Data excerpts:
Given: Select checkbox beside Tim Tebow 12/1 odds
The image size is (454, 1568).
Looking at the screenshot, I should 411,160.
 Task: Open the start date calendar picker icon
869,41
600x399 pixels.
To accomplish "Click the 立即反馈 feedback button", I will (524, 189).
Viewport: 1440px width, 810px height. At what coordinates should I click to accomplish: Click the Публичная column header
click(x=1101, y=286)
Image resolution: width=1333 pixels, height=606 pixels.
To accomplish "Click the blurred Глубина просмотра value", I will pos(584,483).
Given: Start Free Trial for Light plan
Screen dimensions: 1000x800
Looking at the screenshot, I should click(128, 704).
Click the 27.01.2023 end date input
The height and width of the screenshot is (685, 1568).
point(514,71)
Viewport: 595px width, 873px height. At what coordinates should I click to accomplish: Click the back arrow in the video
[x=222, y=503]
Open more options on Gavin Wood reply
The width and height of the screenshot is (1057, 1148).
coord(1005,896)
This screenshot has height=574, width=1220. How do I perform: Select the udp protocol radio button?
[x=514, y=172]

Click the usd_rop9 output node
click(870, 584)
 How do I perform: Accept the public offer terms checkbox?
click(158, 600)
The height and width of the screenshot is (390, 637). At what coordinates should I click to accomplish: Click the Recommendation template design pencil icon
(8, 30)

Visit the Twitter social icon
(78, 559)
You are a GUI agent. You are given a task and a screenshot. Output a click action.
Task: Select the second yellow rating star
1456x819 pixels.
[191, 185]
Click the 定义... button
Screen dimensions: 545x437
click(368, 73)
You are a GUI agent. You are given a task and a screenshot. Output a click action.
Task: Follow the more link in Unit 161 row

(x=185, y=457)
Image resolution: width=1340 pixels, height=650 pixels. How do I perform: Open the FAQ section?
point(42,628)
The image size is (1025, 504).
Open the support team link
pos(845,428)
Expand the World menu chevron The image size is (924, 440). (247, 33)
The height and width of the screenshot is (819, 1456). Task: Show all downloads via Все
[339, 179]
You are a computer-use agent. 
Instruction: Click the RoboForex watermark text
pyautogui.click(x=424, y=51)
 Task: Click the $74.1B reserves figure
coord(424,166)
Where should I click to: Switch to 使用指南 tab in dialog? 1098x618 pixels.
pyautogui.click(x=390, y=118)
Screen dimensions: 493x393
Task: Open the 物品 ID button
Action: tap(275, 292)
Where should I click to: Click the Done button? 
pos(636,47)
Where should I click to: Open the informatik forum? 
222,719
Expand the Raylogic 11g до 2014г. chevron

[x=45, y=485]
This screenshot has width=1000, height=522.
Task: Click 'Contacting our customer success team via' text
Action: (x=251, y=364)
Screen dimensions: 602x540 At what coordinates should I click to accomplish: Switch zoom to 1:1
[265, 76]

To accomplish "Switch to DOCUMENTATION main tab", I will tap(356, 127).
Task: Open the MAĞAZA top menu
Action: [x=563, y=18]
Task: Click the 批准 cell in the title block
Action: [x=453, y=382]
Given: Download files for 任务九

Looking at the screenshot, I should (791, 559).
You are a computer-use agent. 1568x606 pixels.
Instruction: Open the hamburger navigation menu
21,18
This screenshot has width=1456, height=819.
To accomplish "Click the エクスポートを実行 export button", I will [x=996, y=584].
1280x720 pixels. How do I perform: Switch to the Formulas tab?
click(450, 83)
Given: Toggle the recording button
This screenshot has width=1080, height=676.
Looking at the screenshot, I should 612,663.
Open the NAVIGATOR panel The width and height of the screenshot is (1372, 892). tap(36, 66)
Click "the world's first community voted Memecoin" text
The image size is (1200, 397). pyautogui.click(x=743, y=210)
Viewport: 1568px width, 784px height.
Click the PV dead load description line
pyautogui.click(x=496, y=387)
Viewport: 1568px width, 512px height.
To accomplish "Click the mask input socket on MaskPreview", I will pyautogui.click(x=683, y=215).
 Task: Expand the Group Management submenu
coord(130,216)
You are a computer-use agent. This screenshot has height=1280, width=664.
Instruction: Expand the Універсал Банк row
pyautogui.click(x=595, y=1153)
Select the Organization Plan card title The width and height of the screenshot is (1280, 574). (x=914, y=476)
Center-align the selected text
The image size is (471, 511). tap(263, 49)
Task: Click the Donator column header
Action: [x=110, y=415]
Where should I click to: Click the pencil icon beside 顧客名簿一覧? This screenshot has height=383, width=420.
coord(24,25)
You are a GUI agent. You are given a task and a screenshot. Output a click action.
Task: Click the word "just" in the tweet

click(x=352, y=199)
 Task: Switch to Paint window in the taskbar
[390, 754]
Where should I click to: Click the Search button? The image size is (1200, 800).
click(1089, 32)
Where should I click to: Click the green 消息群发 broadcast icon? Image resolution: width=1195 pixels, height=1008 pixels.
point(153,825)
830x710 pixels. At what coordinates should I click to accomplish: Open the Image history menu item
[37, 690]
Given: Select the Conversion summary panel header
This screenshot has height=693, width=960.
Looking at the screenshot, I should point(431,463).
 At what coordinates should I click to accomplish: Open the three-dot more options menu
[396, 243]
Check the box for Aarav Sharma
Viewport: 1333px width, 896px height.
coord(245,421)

◆ **EXERCISE PROMPT**: Can you repeat, word for word, every line above from the one containing "600x399 pixels." down to the one containing "Image resolution: width=1333", including both?

◆ **TASK ANSWER**:
600x399 pixels.
To accomplish "Click the 立即反馈 feedback button", I will (524, 189).
Viewport: 1440px width, 810px height. At what coordinates should I click to accomplish: Click the Публичная column header
click(x=1101, y=286)
Image resolution: width=1333 pixels, height=606 pixels.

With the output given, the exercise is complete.